In spite of doubting myself, I continue onwards.
As I slowly walk along a path hugging the edge, I come to dead stop. The only thing in front of me is a rock wall; the only thing to the side of me is a sharp drop to what would inevitably be my death.
Dan has already begun to scramble up towards the top of the rock wall. As I watch him expertly find what to me looks like invisible footholds and handholds, I hesitate and nearly fall apart with despair.
“There’s no way I can do this,” I think to myself.
Moments later, Dan looks down at me to see how far I’ve got… (hint: I’ve gotten nowhere).
Nearly in tears, I cautiously yell up to him, “Dan, I don’t think I can do this. I can’t do this. We have to turn back.” Regretfully, he understands, nods with resignation, and begins to clamber back down.
However, as I watch him try to get back down to where I am, I realize that’s a whole other challenge in itself. With a burst of courage, I tell him to stop and continue going upwards.
I’ll figure it out. I’ll f*cking figure it out.
Scrambling to the top part of the knife edge, I stop to catch my breath, reign in my nerves, and look at my surroundings.
Hey, ever thought about visiting Wales, aka the most underrated country in the UK? Check out this post on my top 10 places to visit in Wales!
The world falls away to my left and right. Sharp Edge slices through the open mountain air in front of me. Scales Tarn lake is what seems like miles below me in the valley.
This wild experience is exhilarating and gag-worthy all at the same time.
But we have to keep moving.
I clutch onto the rock beside me to get a meager sense of safety and simply focus on taking one step at a time, making a determined effort not to look down.
To others watching, I’m sure I look hysterical, as I literally crawl on all fours to cross some parts of the Sharp Edge. But hey, a girl’s gotta do what a girl’s gotta do to get to the finish line, eh?
What seems like eons later, we finally make it across the exposed bit of Sharp Edge and come to the rock wall where scrambling and scaling is the only way up.
Again, I follow Dan’s every movement; where his foot goes, my foot goes, where his hand goes, my hand goes.
All thoughts come to a halt as I’m completely immersed in the present moment of trying not to misstep or slip and fall backwards.
Slowly but surely, level ground comes into view and I literally crawl my way across the last bit of squishy, mossy grass to safety.
I think to myself as relief surges throughout my entire body…
“Holy f*ck.

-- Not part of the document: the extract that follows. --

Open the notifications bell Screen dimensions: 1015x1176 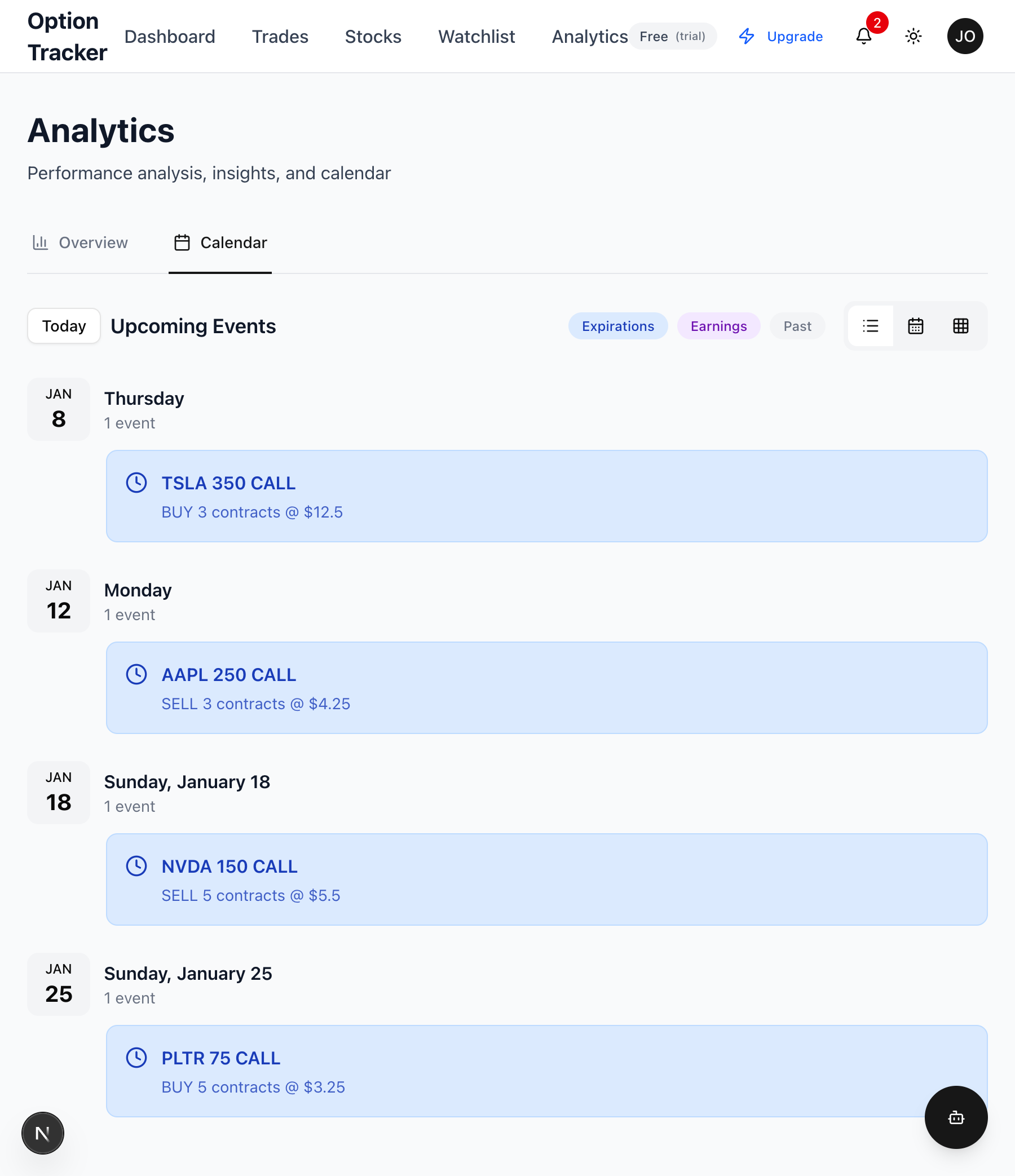point(863,36)
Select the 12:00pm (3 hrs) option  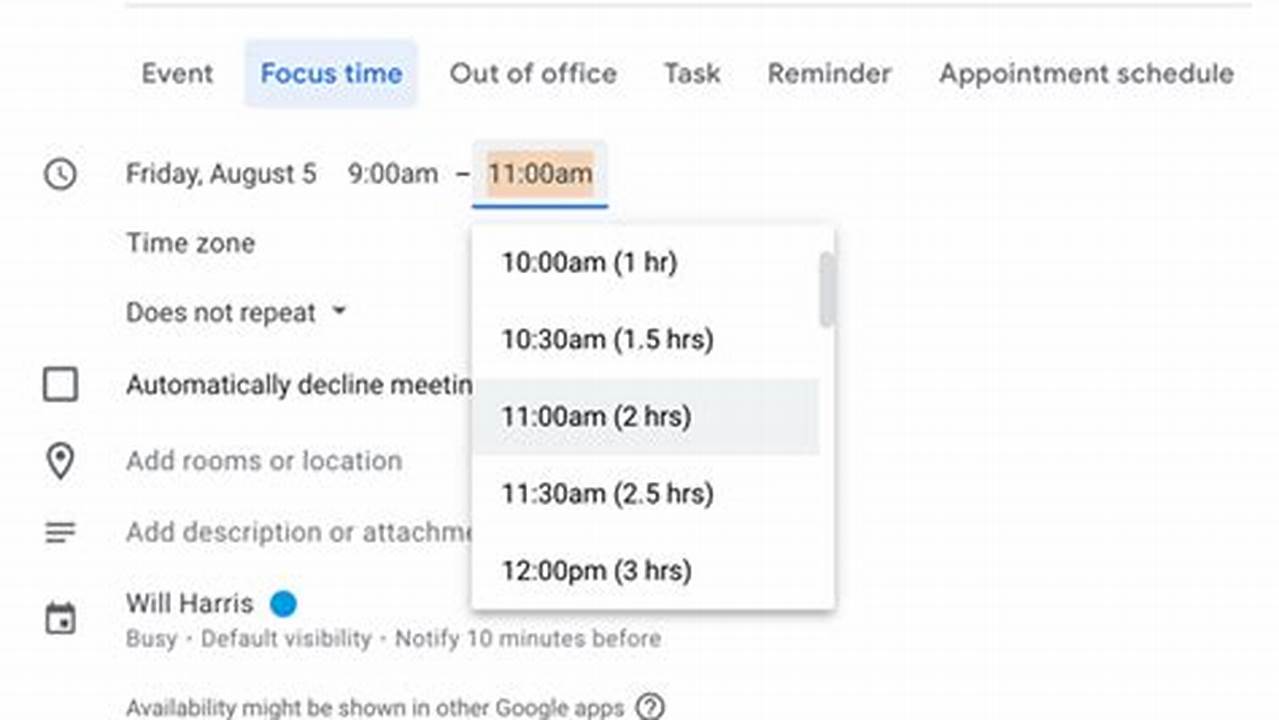[596, 570]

I made it. I f*cking made it!”
Take that, Sharp Edge!
Love hikes? (I’m assuming so if you’re reading this!) If yes, don’t forget to check out this post on hiking Moel Morfydd in North Wales!

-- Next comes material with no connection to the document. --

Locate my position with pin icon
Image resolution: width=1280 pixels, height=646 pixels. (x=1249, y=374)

Next up — Blencathra Peak, Blease Fell, and descending back down towards Threlkeld and to the car. After the terrifying Sharp Edge bit of the hike, it’s a pretty easy trek and smooth sailing from here on out.
(Albeit I did fall once or twice because my legs were definitely jelly-like after that hard bit! Whoops.)
Favorite Hiking Gear
Here’s exactly what I wore when hiking Blencathra via Sharp Edge and Blease Fell in the winter. Additionally, I’ve included a few other hiking essentials I always like to keep on hand.
(For full context, we did this hike in November on a really, really good day with excellent weather.)
Sophie’s Hiking Gear:
- Outer Layer: Columbia Arcadia II Waterproof Jacket
- Middle Layer: Zip-Up Fleece Hoodie
- Base Layer: Cuddl Duds Long Sleeve Crew Neck Top
- Bottoms Outer Layer: Regatta Pentre Hiking Pants
- Bottoms Base Layer: prAna Transform Legging
- Headgear: Outdoor Multifunctional Headband (Buff)
- Footwear: Salomon Hiking Boots
- Water Bottle: GRAYL Filtering Water Bottle
- Camera: Sony Mirrorless A7
All in all, I would highly recommend hiking Blencathra via Sharp Edge to someone who wants a more challenging and exhilarating hike.
That said, it’s definitely hard. Overall, I’d say this hike is mainly for those who have experience and a good level of skill traversing this type of terrain.
Unfortunately for me, I am NOT at this skill level and seriously struggled. I definitely did not do enough research to prepare me for the Blencathra via Sharp Edge hike.
However, I still made it through! And with only a few bruises and scrapes to show for it.